The novella is in many ways a more interior story than an exterior story. It is to Rivers Solomon’s credit that their writing keeps the reader, and this is down, in part, though the use of two different types of storytelling. But the two styles are blended by Rivers Solomon’s skilled use of craft making the story not only strong and engrossing but also engaging the reader, almost bringing the reader into the time and place.
The Deep is an imaginative snapshot into a world where pregnant African slaves were tossed overboard during the Transatlantic Passage only to engender dangerous, hive mind mermaids. The novella features the loosest of plots and is best read by those who enjoy meandering stream-of-consciousness writing in which the narrator/time period is not clearly delineated.
Yetu is a historian for her people, holding all of the painful memories of their collective past while they live carefree 362 days of the year. For three days each year, she takes them through The Remembering during which they receive the memories of their ancestors. The Remembering doesn’t go as planned, and Yetu finds herself physically lost while trying to find her own soul and what she cares about most.
The writing is dreamlike and difficult to follow. This prevents the reader from feeling immersed in the story or grasping the setting and atmosphere of the novella.

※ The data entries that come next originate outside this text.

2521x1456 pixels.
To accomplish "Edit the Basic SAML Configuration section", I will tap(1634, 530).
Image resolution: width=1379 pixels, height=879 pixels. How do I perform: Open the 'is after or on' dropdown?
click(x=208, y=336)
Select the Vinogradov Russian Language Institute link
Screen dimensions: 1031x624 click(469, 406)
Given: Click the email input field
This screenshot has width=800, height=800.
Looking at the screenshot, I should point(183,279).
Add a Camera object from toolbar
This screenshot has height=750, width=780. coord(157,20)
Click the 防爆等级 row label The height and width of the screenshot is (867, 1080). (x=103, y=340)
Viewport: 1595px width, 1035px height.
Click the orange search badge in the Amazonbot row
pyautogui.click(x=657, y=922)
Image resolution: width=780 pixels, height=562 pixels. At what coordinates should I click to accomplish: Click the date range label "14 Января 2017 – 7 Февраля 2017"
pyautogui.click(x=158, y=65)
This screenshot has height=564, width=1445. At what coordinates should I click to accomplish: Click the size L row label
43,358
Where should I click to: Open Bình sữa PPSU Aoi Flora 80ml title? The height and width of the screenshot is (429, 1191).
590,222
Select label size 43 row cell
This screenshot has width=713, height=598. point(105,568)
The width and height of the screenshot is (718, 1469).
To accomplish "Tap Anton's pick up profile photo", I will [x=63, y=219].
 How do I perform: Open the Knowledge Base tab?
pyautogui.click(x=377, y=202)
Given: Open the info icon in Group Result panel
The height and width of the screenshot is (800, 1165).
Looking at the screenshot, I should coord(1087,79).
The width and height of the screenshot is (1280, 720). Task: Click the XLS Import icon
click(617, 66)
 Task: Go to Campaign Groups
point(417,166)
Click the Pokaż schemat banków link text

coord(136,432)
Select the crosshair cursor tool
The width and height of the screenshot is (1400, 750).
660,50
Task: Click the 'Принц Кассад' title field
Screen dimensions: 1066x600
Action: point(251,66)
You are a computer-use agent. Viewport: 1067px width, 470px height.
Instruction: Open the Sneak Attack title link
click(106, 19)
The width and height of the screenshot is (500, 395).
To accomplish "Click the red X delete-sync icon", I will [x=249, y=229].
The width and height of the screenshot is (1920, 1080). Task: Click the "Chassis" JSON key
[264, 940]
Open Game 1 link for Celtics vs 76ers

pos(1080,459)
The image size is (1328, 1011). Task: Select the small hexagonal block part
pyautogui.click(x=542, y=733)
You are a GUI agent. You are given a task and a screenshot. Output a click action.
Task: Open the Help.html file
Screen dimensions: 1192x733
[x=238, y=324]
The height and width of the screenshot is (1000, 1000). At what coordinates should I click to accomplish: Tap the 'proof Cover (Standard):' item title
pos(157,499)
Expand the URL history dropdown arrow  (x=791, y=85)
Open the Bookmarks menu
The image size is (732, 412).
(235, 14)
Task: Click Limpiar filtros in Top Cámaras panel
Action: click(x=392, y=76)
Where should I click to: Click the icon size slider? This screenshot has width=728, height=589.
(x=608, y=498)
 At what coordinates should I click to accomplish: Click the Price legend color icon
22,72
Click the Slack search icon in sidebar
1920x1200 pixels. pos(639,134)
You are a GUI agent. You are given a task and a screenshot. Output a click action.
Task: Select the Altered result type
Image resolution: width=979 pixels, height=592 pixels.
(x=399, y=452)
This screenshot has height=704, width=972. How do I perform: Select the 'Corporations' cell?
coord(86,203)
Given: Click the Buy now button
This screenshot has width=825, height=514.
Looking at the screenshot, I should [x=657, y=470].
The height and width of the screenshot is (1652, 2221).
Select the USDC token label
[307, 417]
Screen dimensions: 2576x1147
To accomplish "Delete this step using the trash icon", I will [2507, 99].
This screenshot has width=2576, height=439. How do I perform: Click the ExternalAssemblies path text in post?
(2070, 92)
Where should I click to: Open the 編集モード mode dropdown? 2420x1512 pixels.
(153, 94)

Yetu and her story are turned inward and consistently introspective, yet a couple of the sparse characters feel believable and distinct, including Amaba.
The pacing is inconsistent with the first 75% dragging across the bottom of the ocean floor at a crab’s pace.
Overall, if you enjoy innovative, nonlinear, and dreamlike novels, this is a great, quick read.
The Deep is inventive, well-written, and takes science fiction in new directions (which, these days, is not always easy to say).
A highly recommended and well-conceived story, and a fine example of the world-building that makes this genre sing at its best.
4.5 stars I am not a huge fan of Clipping, who wrote the song this book is loosely based off of, but this book is amazing. Mermaids, history, and together before I’m moving to West Africa? YES! This is going to be an important book that is quick to read. It tells a powerful story of not just the mythical creatures born of African slave women thrown overboard, but also the sordid story of human history. And the pointed lesson driven into the heart is how important history is for remembering, grieving, moving forward, and having roots. It’s a fast and deep read told slightly out of a nonlinear timeframe, which typically irks me but it just makes sense with the way the main character Remembers events and the way most of the world tells cyclical history. **Disclaimer: I was given an ARC in exchange for an honest review
The Deep is one of the most meaningful reads I’ve experienced.. The central concept is fascinating and heartbreaking, imagining an alternative past for the African slave women who drowned in the Atlantic. It’s filled with beautiful imagery juxtaposed against the deep pain that permeates throughout their descendants. I was especially interested in the concept of emotional and memory transfer by a full society to a single person. In this instance, it’s a single individual sacrificing her mind to encapsulate the pain of her people’s past. That kind of sacrifice is both beautiful and terrifying to witness, and it nearly drives her mad. This is definitely an abstract style of writing, especially in the dialogue presentation. Expect to find vivid imagery and character introspection.
NOTE: I was provided a free copy of this book via NetGalley in exchange for my honest, unbiased review.
Though it wasn't my favorite style of writing (I'm someone who prefers more concrete details and worldbuilding), this contains lovely and elegant prose perfect for those who enjoy metaphorical musings.